**EXERCISE TASK:** Reproduce, character for character, the part of the listing that opens with the line containing "275x165 pixels." and closes with the line containing "Action: coord(393,117)", including both of those lines.

**DATASET EXCERPTS:**
──────────
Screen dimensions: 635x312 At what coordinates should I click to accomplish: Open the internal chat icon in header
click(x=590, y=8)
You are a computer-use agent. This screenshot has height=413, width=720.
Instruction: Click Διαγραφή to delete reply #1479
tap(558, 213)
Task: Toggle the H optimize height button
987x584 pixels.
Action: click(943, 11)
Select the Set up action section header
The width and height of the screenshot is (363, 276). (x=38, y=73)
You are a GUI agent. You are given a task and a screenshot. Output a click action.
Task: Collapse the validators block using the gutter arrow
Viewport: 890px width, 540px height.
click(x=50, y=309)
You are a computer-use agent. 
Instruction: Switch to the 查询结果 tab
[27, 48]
──────────
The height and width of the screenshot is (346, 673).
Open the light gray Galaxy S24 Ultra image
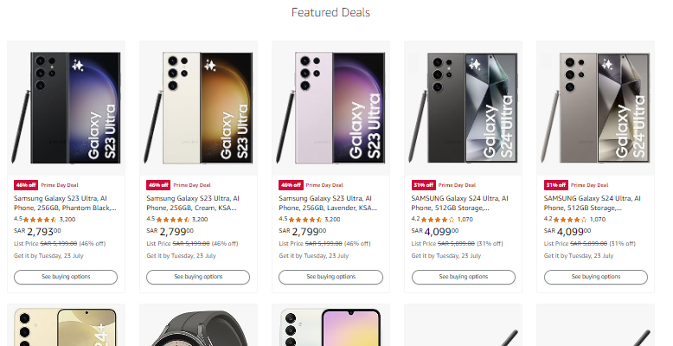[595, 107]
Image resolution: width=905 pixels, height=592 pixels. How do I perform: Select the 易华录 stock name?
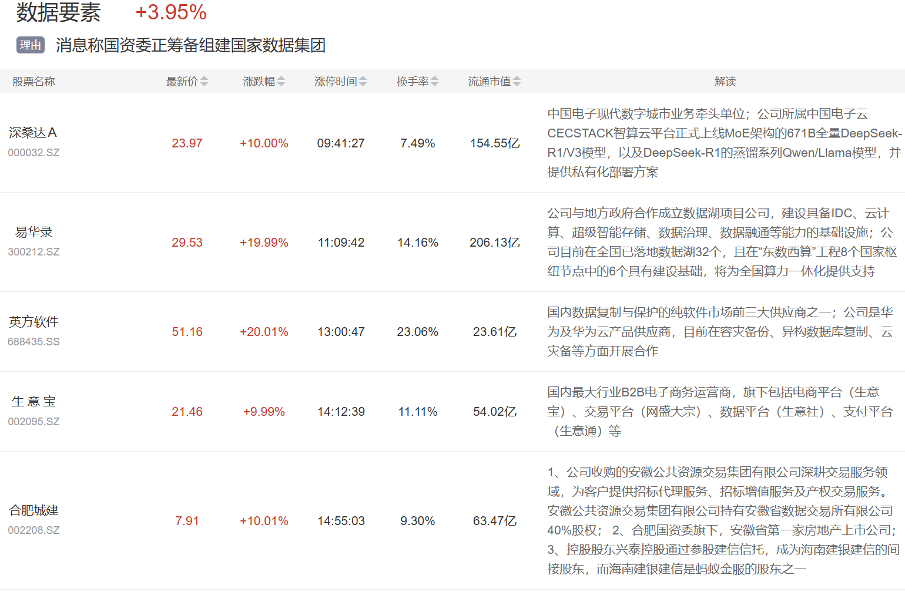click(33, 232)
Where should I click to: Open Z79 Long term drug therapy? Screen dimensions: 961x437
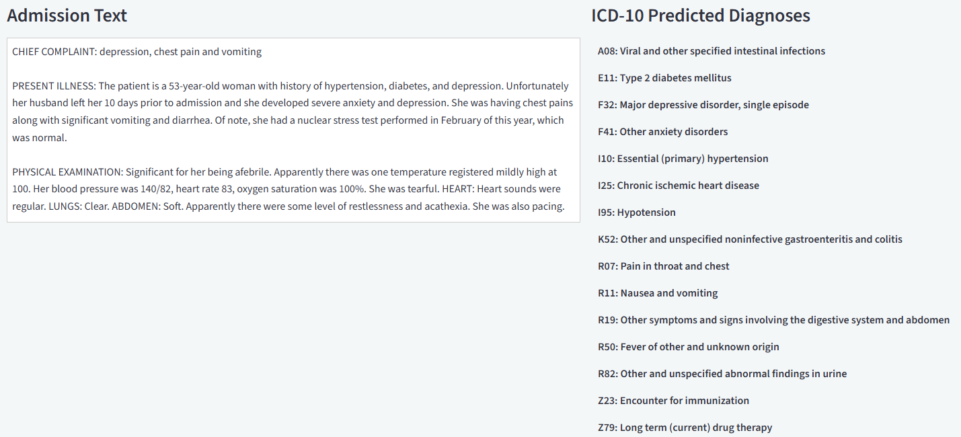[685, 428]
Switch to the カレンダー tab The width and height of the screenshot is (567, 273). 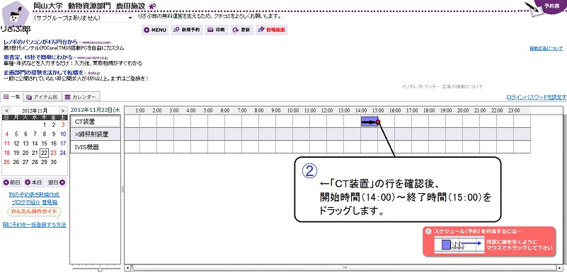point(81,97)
──────────
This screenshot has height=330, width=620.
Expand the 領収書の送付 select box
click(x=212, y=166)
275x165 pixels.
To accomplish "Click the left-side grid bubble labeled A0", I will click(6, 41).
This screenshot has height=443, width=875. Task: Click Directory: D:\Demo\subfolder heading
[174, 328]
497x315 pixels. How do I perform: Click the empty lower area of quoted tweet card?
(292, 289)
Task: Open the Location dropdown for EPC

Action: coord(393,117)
──────────
**ANSWER TO THE PROBLEM:**
275x165 pixels.
To accomplish "Click the left-side grid bubble labeled A0", I will click(6, 41).
This screenshot has height=443, width=875. Task: Click Directory: D:\Demo\subfolder heading
[174, 328]
497x315 pixels. How do I perform: Click the empty lower area of quoted tweet card?
(292, 289)
Task: Open the Location dropdown for EPC

Action: coord(393,117)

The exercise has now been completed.